33. At [53]-[54], the FTT gave reasons for placing weight on a new psychiatric report that was before it. At [55], it set out the opinion expressed in that report that return to Norway would have an adverse impact on the appellant’s mental health, and that his engagement in treatment and efforts to remain abstinent from illicit drugs would be put at risk. At [56], it found that this was consistent with the 2016 findings and that “essentially nothing has changed since then.” At [57], it acknowledged that the appellant had recently relapsed into drug use, such that “[i]t is therefore not just removal to Norway that creates a risk of relapse.” Nonetheless, it concluded that:
“The point is that in the UK he has built up relationships with his mental health team with whom he can be frank about his problems and who can assist him when he relapses and he has his mother who continues to support him. It was found that he would not have this in Norway in 2016. There is nothing before me to suggest that anything has changed.”
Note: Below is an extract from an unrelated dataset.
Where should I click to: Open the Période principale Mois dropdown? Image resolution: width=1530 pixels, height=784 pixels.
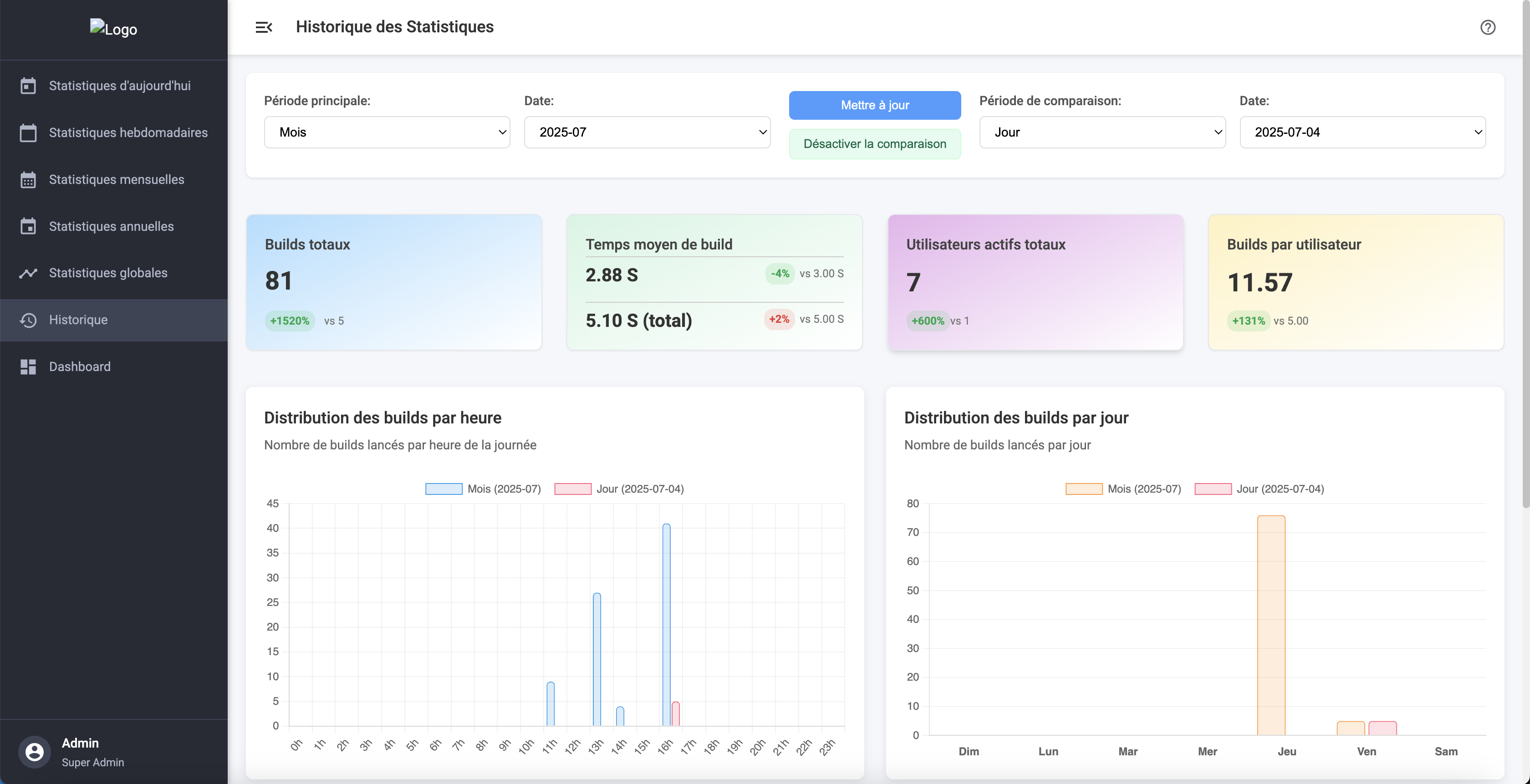click(x=387, y=132)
34. At [58], the FTT found there was insufficient evidence of a risk of suicide in Norway and at [59] it accepted the appellant’s evidence that his mother had recently been to Norway to try to find accommodation for him in the event he was deported but “came back empty-handed.” At [60], it concluded:
“Taking all of those factors into account, I find that the appellant has shown that his ability to integrate into life in Norway is even more bleak than it was in 2016 as a further 9 years have elapsed. The appellant has not returned to Norway since the last appeal. He has now lived in the UK for coming up to 36 years. I find that he has demonstrated that there are very significant obstacles to his integration into Norway.”
The grounds of appeal
35. The respondent is reminded of the guidance set out in Rai and DAM (Grounds of Appeal – Limited Grant of Permission) [2025] UKUT 00150 (IAC), promulgated on 19 March 2025, three months before she drafted her grounds of appeal in this case:
“[3]. Each point of law, where there is more than one, must be clearly and succinctly identified as a numbered ground of appeal with sufficient detail so that the Tribunal and the parties are able to identify the essential issue raised by that ground. The grounds of appeal will rarely need to be lengthy. Each ground of appeal should identify succinctly, in clearly numbered paragraphs or (sub paragraphs):
a. The relevant passage(s) in the decision of the FtT.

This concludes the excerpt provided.